Эвелин работала в фирме, занимавшейся вопросами слияния компаний и приобретения прав в результате покупки акций. Когда дело касалось крупных компаний, в которых крутятся миллионы долларов, то оплата услуг, оказываемых фирмой, где работала Эвелин, также выражалась в семизначных цифрах. Поэтому Эвелин имела хороший ежемесячный заработок, который в конце года обычно удваивался или утраивался за счет премиальных, выплачиваемых за внесение вклада в развитие нового бизнеса.
Это была стройная привлекательная женщина лет тридцати пяти, с черными, коротко стрижеными волосами — почти клише молодой женщины, занимающей руководящую должность. Ее одежда отражала ее успех: костюм и сумочка от Шанель, шарфик от Эрме, туфли от Гуччи, наручные часы от Ролекс, а также бриллиантовое ожерелье. Однако когда я заглянул в ее глаза, — что было нелегко, поскольку всякий раз, когда она ловила на себе мой взгляд, она тотчас отворачивалась, — я увидел в них печаль. В ее глазах не было блеска — блестели бриллианты на шее.
«Мне нужна помощь» — произнесла она в тот момент, когда мы обменивались рукопожатиями.
Пока она у меня сидела, я видел, как она нервно заламывает пальцы сложенных на коленях ладоней. Я увидел, что она склонна выражать свои мысли простыми повествовательными предложениями, произнося их неестественно громким голосом.
— Я несчастлива.
Далее последовало молчание.
— Последнее время… я утратила свою веселость.

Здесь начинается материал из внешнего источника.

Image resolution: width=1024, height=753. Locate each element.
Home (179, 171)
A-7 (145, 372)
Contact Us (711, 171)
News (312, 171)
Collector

Эта фраза показалась мне уж слишком формальной. Но затем я вспомнил, что это цитата из «Гамлета». Иногда пациенты, чтобы не использовать свои слова, говорят чужими цитатами. Это своего рода защита, способ маскировки чувств. Я ждал, когда она продолжит. Действительно тут пришлось некоторое время подождать.
— Я так любила свою работу. Теперь я ее ненавижу. Я так любила своего мужа. Теперь мы развелись. Когда мне приходится с ним встречаться, я не могу на него смотреть.
— И когда произошла эта перемена? — поинтересовался я.
— Вместе с взрывами террористов-смертников.
Этот совершенно неожиданный ответ заставил меня задуматься. Иногда резкие перепады между радостью и подавленностью часто бывают спровоцированы такими факторами как смерть родителя (позднее я узнал, что отец Эвелин умер, когда она была еще ребенком), потеря работы или продолжительная болезнь (здоровье Эвелин было превосходным). Но вряд ли к разряду таких распространенных факторов можно отнести теракт, разумеется, если теракт напрямую не коснулся самого человека.
— Бедные евреи. Бедные евреи, — начала она плакать. — Эти чертовы арабы! — добавила она, переводя дыхание и утирая слезы.
Употребление такого, казалось бы, нехарактерного для нее ругательного слова служило указанием на то, что в ее душе кипела ярость.
— Значит вы — еврейка? — спросил я.
— Всем сердцем и душой.
— А ваши родители так же ревностно отстаивали свои убеждения, как и вы?
— Нет. Они не были слишком религиозными. Да и я тоже. Их не особо интересовала судьба Израиля. Но для меня эта страна много значит. Арабы собираются ее уничтожить.
— А как на это смотрит ваш муж?
— Он утверждает, что он — еврей. Хотя ему тоже нет никакого дела до Израиля. Это одна из причин, почему я его ненавижу.
Она враждебно уставилась на меня, возможно, потому что, несмотря на все ее страстные речи, я оставался спокоен.
— Послушайте! Ведь я потеряла всякий интерес — и к еде, и к сексу, и к любви, и к работе. Я так расстроена, так недовольна. Я не могу спать. Я знаю, что мне нужна психотерапия, а у вас прекрасная репутация. Помогите мне.